## 作答要求
A – 请根据下文关于摩天轮最大利润的解题说明，回答以下问题：
(i) 每次可以坐上摩天轮的乘客人数按哪个式子计算？
(ii) 若最大利润不大于 0，应返回什么值？
(iii) 文中给出的时间复杂度是多少？
B – 请将下文所示文本中的"如果此时的利润 profit 最大，则记录一下当前的轮数。"一句译为英文。

## 所示文本
═══

这道题涉及一点点的贪心，但是更多的是一个实现题。既然问的是经营摩天轮的最大利润，比较粗暴的想法就是看看能否尽量每次都让 4 位乘客坐上去，这样每转动四分之一圈，收益是最大的。遍历 input 数组，在累加乘客总人数的同时，开始将乘客往摩天轮上放。每次可以坐上摩天轮的乘客人数是 boarding = Math.min(4, sum)。这些乘客坐上去之后，同时有几个动作要做

• 总人数total - Math.min(4, sum)
• 利润profit = profit + boarding * boardingCost - runningCost
• 轮转次数++

如果此时的利润 profit 最大，则记录一下当前的轮数。循环这些动作，直到乘客人数小于 0 或者 customers 数组遍历完毕。最后如果最大利润 > 0 则返回轮转次数，否则返回 -1。

时间O(n)

空间O(1)

═══

## 数据摘录
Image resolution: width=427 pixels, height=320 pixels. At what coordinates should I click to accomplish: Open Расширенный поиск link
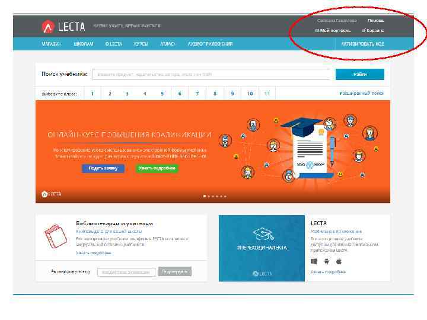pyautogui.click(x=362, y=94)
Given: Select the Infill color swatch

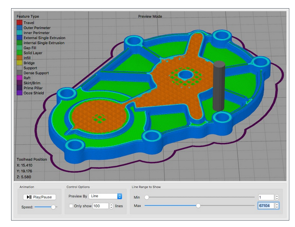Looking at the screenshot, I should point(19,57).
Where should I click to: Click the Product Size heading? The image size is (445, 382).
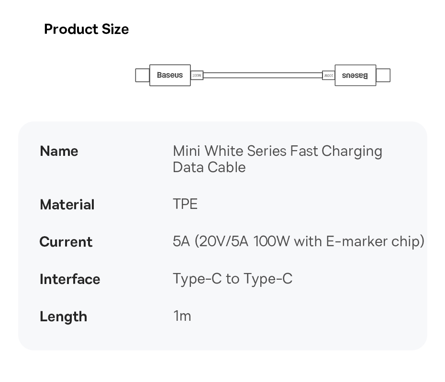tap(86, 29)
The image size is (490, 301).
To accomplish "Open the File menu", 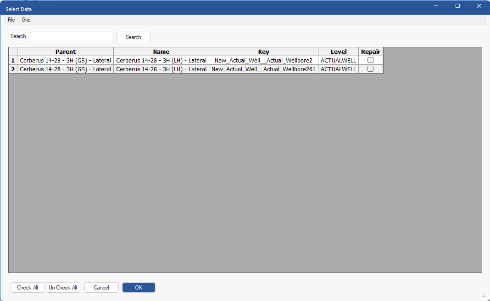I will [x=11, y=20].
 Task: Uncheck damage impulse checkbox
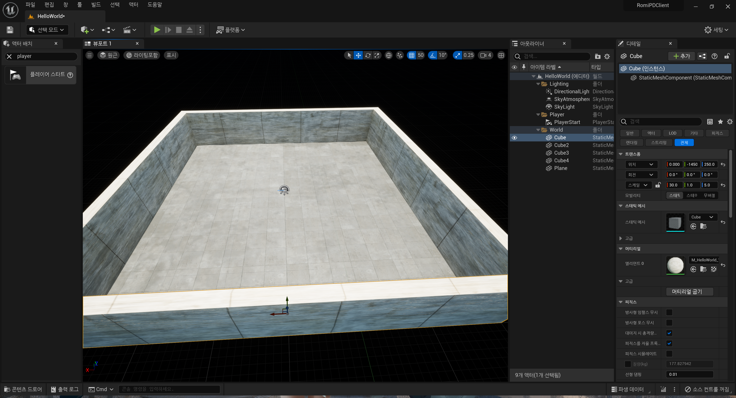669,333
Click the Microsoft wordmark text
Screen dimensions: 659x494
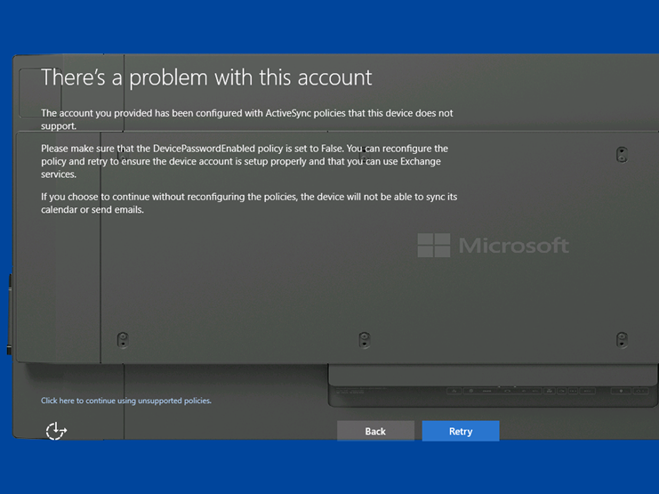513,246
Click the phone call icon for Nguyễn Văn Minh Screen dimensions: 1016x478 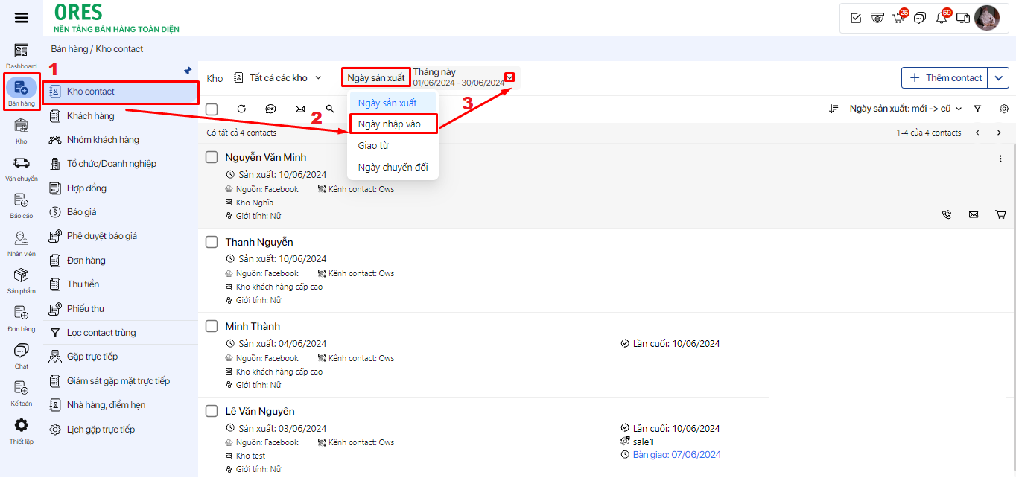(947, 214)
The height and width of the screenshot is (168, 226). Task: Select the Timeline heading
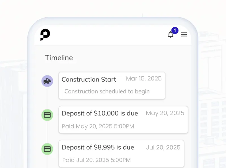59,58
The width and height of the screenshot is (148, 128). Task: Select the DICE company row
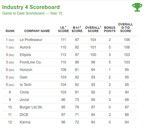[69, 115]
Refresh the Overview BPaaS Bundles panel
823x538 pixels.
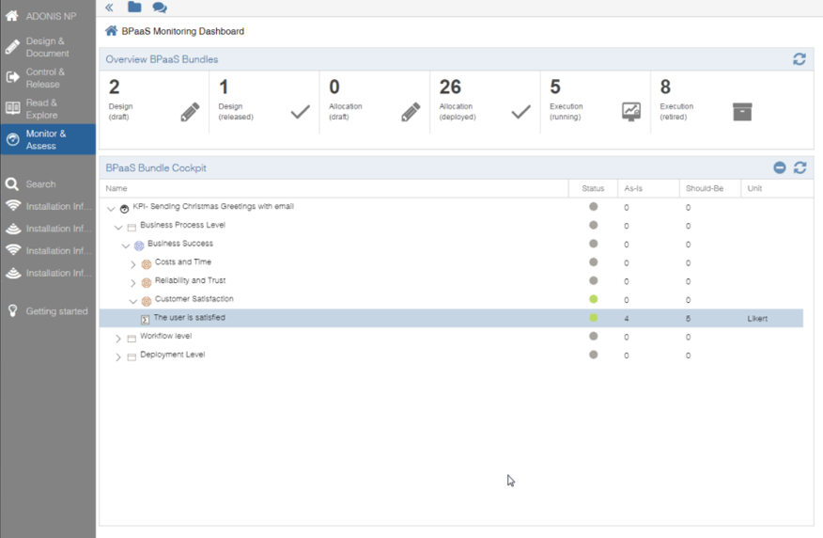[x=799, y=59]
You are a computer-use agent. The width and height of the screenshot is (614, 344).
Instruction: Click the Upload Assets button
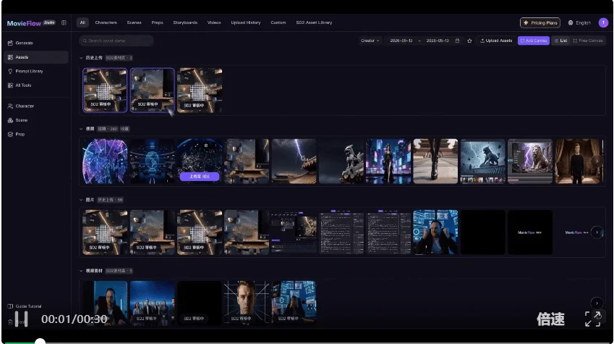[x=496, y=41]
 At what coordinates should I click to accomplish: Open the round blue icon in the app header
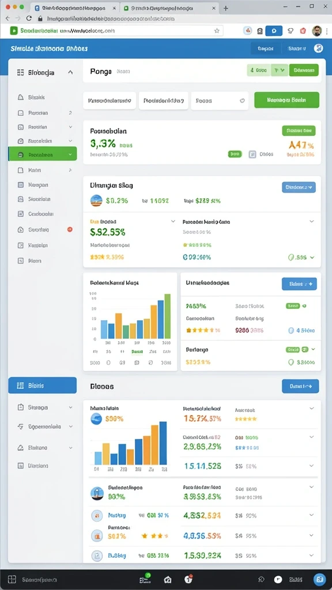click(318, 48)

═══

## 参考答案
A –
(i) boarding = Math.min(4, sum)
(ii) -1
(iii) O(n)

B – If the profit at this point is the maximum, record the current number of rotations.